Visitors can also see objects from the NAACP Vancouver’s history, including pamphlets, training materials, photographs and the branch’s 1945 charter. Bush said the museum would work with the Black community to “swap things out and keep things fresh” over the next three years.

“This Is Our Legacy” is a “living exhibit,” Nelson said. He encouraged community members to reach out to the museum at 360-993-5679 or NAACPStories@cchmuseum.org if they have anything to add to the NAACP’s story in Vancouver. Nelson himself made a remarkable discovery: His great aunt, Wallicia Harrison, had been a member of the Vancouver NAACP in the 1970s and ’80s.
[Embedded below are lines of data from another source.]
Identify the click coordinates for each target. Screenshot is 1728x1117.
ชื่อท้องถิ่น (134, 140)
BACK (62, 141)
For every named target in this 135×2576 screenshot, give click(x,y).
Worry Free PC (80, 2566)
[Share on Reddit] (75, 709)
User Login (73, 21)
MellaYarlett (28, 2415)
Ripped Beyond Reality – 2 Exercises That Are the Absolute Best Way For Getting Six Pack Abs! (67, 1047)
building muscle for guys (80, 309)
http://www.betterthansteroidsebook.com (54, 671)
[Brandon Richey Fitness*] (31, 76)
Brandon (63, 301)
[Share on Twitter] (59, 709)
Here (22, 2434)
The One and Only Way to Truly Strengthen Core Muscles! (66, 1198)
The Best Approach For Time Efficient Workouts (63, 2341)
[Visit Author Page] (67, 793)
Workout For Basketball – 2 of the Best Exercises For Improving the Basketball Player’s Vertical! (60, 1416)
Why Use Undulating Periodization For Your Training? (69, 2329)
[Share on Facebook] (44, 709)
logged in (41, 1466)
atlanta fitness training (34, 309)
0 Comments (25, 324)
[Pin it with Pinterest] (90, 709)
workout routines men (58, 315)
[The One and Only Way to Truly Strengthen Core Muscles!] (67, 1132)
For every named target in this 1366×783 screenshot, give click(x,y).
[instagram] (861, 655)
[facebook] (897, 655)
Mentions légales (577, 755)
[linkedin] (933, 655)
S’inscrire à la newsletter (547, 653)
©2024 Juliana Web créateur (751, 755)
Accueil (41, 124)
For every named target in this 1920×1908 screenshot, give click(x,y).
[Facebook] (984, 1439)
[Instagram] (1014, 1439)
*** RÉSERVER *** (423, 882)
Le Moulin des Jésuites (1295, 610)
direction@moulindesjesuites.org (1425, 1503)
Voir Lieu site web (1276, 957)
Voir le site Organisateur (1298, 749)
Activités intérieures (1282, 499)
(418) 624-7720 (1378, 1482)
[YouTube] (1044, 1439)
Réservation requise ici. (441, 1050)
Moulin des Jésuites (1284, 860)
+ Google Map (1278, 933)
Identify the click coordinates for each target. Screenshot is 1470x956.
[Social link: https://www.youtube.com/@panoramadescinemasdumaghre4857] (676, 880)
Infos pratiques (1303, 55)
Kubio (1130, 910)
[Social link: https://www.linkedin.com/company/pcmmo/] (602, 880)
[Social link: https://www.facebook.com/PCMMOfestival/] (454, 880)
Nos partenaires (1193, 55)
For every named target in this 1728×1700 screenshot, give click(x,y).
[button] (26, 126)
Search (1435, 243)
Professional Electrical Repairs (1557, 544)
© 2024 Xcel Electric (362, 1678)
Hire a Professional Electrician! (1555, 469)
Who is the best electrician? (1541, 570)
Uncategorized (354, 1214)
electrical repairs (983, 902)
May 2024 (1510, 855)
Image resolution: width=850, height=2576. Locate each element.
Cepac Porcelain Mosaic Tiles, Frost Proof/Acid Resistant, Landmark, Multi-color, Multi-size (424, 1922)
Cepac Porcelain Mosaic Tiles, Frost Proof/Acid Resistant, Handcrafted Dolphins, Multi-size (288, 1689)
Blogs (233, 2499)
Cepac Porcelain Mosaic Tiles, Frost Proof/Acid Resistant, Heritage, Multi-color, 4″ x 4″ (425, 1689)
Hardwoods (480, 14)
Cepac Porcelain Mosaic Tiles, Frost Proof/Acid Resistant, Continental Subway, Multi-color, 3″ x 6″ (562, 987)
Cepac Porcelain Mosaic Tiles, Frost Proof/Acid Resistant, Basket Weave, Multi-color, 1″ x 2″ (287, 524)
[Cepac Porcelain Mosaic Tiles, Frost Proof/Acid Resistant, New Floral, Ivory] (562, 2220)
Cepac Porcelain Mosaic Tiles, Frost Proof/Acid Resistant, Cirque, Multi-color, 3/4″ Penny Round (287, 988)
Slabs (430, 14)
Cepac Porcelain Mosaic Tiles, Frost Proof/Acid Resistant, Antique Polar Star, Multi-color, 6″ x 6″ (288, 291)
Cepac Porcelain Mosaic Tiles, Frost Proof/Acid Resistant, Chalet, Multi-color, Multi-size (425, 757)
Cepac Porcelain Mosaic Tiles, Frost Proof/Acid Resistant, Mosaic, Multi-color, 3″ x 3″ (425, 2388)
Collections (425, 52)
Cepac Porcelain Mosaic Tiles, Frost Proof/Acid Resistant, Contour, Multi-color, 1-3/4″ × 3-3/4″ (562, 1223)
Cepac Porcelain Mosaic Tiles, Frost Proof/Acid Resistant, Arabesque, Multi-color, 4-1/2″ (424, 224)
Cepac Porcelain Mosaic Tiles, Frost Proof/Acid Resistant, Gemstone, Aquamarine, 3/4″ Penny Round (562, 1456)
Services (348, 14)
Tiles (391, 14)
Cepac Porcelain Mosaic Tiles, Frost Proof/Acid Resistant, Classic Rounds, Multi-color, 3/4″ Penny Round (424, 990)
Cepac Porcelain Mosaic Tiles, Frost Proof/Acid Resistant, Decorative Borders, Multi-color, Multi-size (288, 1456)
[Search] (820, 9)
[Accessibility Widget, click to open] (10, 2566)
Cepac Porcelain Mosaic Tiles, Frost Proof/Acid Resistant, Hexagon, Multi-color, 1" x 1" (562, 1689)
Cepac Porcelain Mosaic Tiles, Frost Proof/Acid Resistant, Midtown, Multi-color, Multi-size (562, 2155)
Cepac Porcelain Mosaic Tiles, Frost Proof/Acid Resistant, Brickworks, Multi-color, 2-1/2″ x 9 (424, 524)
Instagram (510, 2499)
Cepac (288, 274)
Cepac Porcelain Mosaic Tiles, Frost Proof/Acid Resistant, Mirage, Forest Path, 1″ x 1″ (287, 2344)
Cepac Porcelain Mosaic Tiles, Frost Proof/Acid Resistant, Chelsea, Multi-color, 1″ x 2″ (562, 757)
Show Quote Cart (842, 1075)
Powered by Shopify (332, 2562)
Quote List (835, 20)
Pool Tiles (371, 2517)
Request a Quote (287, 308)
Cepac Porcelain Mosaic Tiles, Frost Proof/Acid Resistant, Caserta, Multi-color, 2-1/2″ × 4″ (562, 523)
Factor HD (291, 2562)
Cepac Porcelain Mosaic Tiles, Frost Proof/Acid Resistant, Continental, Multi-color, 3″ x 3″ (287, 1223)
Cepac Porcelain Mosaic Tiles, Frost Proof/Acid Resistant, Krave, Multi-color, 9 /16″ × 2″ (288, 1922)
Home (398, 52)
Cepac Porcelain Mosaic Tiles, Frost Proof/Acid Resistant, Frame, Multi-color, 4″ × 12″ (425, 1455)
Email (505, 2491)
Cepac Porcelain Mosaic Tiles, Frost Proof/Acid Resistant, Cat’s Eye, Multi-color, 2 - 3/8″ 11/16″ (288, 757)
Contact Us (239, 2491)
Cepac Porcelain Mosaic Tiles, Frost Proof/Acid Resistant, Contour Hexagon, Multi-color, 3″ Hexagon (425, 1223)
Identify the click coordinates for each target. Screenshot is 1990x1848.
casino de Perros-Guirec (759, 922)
“I didn’t know it until I looked the through the exhibit and found her handwriting on some of the papers from the NAACP Vancouver branch,” Nelson said. “I basically held a document that she held. I thought that was very powerful. I was blown away by it, caught completely off guard.”

The next generation

The exhibit also offers information about the Afro-Academic, Cultural, Technological and Scientific Olympics for high school students, launched in 2021 by past NAACP president Bridgette Fahnbulleh. Nelson said that 17 students are currently participating in ACT-SO’s year-long program, working with volunteer instructors and mentors on a curriculum set by the national NAACP. Projects range from visual and performing arts to business and culinary arts, with tutorials and field trips to offer enrichment and encourage achievement. Regional winners compete for scholarships in a four-day national event.

Some NAACP branches have discontinued the program due to budget constraints, Nelson said, but the Vancouver branch is committed to keeping it going. It’s funded by donations and grants, Nelson said, including the Community Foundation for Southwest Washington, United Way and Initai Foundation. Nelson called it an “Olympics of the mind,” and said a number of past participants have gone on to college.

‘Unity and allies’

Nelson said the Vancouver NAACP currently has almost 170 members and he expects that number to grow.

“We seem to have people joining every week now,” he said.

NAACP members come from all racial backgrounds, Nelson said. The Vancouver NAACP briefly had a white president, Helen Holcomb, in the 1970s. Even the founding members of the national NAACP weren’t all Black. In that spirit, Nelson said he intends to deepen ties with the local League of United Latin American Citizens (LULAC). The Vancouver NAACP has been resilient and unwavering in its commitment to justice, he said, but there’s much more work to do, especially at this moment in history.

“We have come together with the single purpose to fight for civil rights. We understand that change doesn’t come easily but through determination and unity and allies in this community, it laid the foundation of where we are today,” Nelson said. “The Southwest Washington community needs us more than ever.”